## Exercise objective
If a line in the data below contains the word "will", copy it out.
"""
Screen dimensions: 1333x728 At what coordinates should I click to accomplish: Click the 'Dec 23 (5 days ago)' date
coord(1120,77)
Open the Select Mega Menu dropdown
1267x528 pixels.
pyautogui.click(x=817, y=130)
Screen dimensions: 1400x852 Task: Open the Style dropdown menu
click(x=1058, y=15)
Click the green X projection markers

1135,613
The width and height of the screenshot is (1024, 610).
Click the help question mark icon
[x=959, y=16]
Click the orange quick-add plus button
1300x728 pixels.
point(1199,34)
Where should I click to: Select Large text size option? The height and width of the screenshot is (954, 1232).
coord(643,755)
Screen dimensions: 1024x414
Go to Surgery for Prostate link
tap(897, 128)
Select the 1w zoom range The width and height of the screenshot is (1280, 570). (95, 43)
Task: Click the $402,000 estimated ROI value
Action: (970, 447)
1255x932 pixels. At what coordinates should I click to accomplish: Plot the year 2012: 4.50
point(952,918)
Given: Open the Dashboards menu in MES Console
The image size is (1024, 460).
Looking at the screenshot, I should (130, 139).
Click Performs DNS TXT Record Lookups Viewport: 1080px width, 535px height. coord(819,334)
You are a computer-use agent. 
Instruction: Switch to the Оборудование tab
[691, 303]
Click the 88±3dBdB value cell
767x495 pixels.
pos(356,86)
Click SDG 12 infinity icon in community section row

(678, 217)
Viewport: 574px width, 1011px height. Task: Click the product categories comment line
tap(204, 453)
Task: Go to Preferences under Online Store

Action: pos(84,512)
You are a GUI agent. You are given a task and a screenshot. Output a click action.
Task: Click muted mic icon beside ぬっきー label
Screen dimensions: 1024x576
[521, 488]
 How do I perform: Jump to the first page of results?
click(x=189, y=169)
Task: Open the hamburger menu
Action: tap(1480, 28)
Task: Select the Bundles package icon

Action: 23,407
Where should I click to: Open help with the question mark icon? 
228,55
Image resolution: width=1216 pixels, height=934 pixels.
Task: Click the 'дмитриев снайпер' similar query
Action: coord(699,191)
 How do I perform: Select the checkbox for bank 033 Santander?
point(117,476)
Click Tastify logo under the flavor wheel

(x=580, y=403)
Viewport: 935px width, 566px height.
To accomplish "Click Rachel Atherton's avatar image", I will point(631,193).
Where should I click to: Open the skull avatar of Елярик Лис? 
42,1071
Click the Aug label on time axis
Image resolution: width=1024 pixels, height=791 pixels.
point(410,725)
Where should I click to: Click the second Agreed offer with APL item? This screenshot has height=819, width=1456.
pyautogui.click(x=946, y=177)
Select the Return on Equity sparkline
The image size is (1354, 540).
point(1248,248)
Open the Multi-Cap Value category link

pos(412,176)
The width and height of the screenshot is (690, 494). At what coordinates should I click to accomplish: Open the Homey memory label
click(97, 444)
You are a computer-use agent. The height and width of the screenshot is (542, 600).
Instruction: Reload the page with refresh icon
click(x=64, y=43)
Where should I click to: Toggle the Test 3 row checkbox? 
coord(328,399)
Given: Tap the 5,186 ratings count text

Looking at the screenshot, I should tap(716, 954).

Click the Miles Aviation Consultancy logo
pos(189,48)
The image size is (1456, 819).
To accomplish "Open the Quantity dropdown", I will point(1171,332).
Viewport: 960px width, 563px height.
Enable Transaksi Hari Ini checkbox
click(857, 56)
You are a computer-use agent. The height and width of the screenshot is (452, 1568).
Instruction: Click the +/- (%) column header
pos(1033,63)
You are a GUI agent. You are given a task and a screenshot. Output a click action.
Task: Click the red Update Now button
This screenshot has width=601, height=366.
"""
## Output below
To accomplish "Click Rachel Atherton's avatar image", I will point(631,193).
To accomplish "Open the Quantity dropdown", I will point(1171,332).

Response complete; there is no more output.